◆ 文書本文:
________

請求項10として、請求項1〜8記載の何れか一に記載の二鋼材締結構造において、ナット機能部を、第一鋼材貫通穴に一方側から取付ける筒状のナット止金具と、該金具内に第一鋼材の他方側から取付ける固定ナットとで構成し、ナット止金具と固定ナットとの少なくとも一方を圧入手段で取付け、ナット止金具の挿入制限鍔を第二鋼材に当設している。
【0013】
請求項11として、請求項10記載の二鋼材締結構造において、ナット止金具は、挿入方向の全長を小径方向に弾性変形可能な割型胴部とし、割型胴部を小径に弾性変形して鋼材貫通穴内へ挿通し、復元力で鋼材貫通穴に内接している。
請求項12として、請求項10記載の二鋼材締結構造において、ナット止金具は、少なくとも挿入側を小径方向に弾性変形可能な溝付き胴部とし、その挿入側を小径に弾性変形して鋼材貫通穴内へ挿通し、弾性変形部の復元力で鋼材貫通穴に内接している。
請求項13として、請求項5,9,10,11または12記載の二鋼材締結構造において、楔保持部をナット止金具の第二鋼材側に設け、楔保持部に楔対偶を予め係合しておけるようにした。
請求項14として、請求項5,9,10,11または12記載の二鋼材締結構造において、楔保持部を固定ナットの第二鋼材側に設け、楔保持部に楔対偶を予め係合しておけるようにした。
【0014】
請求項15として、請求項1〜14記載の何れか一に記載の二鋼材締結構造において、所定トルクの締付けにより変形する締付け確認シールを介してボルトを締付け、締付け確認シールの状態を外部から目視し得るようにしている。
【0015】
本発明による締結構造に用いる締結部品として、請求項16のボルトは、頭部と雄ねじ部と間に、ねじ部径より大径の円形胴部と、該胴部より雄ねじ部に向けて先細と成る円錐部とを備えている。
【0016】
本発明による締結構造に用いる締結部品として、請求項17の楔対偶は、傾斜面を有する第一楔板と、該楔板と反対方向の傾斜面を有する第二楔板とに、両楔板の肉厚端側から肉薄端側に向けて先細となるテーパー長孔を備え、傾斜面を相互に面接した状態で、長孔小径部が連通する最小楔対偶厚さから、長孔大径部が連通する最大楔対偶厚さまでの範囲でスライド自在となる。
請求項18として、請求項17記載の楔対偶において、少なくとも第二楔板のテーパー長孔に、本発明によるボルト円錐部の傾斜角度と一致する傾斜周面を設け、傾斜周面に円錐部が面接触し得るようにした。

________

◆ データ一覧:
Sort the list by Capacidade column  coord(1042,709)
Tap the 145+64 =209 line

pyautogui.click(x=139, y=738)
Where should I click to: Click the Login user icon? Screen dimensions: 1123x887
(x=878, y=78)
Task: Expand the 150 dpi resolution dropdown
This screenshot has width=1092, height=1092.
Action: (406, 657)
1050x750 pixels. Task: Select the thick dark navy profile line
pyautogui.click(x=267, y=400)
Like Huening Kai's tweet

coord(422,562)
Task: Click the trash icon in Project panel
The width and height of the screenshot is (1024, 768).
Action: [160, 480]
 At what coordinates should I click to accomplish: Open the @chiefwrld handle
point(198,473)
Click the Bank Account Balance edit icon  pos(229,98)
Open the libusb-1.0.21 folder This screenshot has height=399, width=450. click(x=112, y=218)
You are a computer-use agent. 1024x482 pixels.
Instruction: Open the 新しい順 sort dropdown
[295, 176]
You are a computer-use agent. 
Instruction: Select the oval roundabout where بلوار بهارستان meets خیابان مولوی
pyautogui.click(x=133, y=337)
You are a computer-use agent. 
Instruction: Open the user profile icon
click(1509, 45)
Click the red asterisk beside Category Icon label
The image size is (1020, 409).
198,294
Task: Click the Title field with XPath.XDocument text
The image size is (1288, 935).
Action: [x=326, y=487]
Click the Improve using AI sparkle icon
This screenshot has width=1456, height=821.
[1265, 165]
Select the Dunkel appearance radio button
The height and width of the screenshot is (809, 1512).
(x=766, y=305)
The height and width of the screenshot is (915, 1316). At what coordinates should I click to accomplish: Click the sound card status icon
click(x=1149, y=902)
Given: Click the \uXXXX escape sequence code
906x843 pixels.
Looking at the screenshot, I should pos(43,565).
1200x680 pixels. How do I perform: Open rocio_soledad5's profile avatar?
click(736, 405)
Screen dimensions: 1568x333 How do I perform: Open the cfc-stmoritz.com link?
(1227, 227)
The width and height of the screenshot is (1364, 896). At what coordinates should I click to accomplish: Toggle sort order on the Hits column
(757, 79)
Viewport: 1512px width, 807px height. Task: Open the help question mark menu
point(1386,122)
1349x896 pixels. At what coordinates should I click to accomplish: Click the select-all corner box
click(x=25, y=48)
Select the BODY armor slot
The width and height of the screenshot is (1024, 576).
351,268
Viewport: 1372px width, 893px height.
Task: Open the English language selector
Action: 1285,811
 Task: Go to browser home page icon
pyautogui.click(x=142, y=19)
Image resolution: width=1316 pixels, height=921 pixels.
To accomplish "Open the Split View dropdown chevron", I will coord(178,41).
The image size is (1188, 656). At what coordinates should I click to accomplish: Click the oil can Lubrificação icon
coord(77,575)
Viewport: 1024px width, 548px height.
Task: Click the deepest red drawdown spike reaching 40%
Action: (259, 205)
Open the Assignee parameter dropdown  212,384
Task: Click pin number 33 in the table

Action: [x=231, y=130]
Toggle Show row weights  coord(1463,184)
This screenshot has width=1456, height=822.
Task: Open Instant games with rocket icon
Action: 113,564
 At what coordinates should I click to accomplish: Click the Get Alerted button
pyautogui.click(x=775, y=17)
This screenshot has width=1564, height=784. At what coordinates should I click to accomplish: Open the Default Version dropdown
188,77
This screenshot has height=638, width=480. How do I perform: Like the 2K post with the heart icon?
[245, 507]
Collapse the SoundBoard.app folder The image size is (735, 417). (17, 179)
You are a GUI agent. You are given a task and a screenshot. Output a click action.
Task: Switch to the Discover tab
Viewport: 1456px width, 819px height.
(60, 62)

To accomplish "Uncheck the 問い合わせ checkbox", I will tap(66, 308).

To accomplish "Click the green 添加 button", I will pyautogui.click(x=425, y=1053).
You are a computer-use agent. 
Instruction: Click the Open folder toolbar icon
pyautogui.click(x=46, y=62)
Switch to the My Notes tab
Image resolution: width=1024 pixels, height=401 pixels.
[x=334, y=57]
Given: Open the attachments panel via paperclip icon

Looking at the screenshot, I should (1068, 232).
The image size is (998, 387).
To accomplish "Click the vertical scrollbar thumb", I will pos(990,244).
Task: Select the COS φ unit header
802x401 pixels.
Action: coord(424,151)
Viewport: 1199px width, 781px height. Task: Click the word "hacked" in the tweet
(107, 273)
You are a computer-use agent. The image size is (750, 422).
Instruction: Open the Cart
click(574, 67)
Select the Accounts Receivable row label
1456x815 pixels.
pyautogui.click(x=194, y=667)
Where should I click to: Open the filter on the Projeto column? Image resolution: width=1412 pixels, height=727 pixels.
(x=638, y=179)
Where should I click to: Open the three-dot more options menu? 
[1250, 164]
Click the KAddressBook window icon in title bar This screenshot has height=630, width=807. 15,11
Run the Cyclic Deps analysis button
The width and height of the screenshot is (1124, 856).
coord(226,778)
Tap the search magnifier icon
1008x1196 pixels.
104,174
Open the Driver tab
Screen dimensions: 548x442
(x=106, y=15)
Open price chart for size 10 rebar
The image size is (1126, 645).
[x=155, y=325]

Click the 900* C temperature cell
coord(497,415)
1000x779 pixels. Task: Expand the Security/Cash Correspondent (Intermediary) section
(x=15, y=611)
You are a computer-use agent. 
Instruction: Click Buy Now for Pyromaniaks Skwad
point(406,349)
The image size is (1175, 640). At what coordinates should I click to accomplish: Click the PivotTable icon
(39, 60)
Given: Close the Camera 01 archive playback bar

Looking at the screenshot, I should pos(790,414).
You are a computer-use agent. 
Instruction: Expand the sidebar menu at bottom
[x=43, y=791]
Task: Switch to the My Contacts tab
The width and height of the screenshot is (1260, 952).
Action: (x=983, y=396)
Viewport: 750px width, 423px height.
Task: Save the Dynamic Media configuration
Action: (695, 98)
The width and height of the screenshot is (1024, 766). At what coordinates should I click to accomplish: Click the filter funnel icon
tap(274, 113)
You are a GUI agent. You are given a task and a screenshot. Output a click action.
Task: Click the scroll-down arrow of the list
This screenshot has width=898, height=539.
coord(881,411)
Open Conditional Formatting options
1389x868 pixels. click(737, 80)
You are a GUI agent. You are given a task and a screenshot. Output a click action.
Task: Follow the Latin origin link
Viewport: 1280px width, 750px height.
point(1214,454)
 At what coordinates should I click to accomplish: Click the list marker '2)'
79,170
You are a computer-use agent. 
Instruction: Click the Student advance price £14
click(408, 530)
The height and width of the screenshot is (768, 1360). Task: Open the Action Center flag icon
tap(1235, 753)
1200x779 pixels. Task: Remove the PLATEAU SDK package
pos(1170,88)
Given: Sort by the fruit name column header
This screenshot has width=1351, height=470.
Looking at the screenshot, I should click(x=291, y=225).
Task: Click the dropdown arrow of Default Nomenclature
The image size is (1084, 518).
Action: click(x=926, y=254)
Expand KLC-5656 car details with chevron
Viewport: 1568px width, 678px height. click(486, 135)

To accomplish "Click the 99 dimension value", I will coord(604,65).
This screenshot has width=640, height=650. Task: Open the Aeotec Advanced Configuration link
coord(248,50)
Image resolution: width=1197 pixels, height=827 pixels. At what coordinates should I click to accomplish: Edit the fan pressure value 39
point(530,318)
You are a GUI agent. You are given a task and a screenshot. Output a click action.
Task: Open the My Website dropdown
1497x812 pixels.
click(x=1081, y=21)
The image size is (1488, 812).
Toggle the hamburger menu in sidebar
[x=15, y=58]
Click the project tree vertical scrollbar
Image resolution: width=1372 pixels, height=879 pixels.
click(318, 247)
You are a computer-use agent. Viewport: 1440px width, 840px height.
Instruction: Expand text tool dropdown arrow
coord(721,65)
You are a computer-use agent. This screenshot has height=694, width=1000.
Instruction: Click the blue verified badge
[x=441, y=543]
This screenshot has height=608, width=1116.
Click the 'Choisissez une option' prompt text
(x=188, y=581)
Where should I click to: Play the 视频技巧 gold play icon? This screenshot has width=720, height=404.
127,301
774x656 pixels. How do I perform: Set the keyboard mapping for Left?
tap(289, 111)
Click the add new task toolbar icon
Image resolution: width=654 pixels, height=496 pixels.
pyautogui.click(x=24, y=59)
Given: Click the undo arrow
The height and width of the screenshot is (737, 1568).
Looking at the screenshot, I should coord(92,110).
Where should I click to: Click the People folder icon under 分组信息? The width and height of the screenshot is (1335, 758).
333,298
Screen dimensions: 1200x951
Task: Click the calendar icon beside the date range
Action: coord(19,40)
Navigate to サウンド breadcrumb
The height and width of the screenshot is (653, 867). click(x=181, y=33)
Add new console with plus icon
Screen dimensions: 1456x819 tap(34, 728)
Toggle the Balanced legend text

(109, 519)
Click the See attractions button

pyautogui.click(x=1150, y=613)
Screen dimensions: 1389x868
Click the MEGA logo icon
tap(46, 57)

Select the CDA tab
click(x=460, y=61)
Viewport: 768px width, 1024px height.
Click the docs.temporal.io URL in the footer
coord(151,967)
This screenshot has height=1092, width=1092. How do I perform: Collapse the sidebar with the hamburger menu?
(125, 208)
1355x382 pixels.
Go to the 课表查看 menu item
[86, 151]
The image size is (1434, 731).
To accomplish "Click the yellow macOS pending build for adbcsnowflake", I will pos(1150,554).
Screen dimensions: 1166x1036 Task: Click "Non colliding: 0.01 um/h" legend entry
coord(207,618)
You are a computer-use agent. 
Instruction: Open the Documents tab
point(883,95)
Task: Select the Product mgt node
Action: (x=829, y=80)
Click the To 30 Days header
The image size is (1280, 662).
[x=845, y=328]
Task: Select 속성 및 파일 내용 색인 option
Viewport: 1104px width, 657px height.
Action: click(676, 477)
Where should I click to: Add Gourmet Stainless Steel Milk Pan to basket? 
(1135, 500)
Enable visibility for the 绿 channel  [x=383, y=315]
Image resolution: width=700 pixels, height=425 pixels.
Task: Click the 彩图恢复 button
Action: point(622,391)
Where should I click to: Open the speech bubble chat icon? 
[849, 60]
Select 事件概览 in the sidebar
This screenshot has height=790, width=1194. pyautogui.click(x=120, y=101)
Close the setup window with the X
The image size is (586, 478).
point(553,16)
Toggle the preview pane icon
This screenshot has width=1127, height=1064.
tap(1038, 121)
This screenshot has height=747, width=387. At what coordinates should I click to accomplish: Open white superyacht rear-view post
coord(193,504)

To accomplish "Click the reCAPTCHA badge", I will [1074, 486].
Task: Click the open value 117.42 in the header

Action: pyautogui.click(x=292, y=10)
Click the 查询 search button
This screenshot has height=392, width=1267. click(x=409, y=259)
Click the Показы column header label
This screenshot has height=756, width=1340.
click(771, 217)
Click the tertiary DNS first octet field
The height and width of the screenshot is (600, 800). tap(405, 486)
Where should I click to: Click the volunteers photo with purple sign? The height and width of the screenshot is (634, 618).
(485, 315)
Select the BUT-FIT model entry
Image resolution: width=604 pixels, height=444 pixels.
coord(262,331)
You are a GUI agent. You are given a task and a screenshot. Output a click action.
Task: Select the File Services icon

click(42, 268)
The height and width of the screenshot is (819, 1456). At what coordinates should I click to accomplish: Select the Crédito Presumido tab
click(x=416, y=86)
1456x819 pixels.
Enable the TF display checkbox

________

文書本文によると、請求項16のボルトは頭部と雄ねじ部との間に何を備えていますか。

ねじ部径より大径の円形胴部と、その胴部から雄ねじ部に向けて先細となる円錐部を備えています。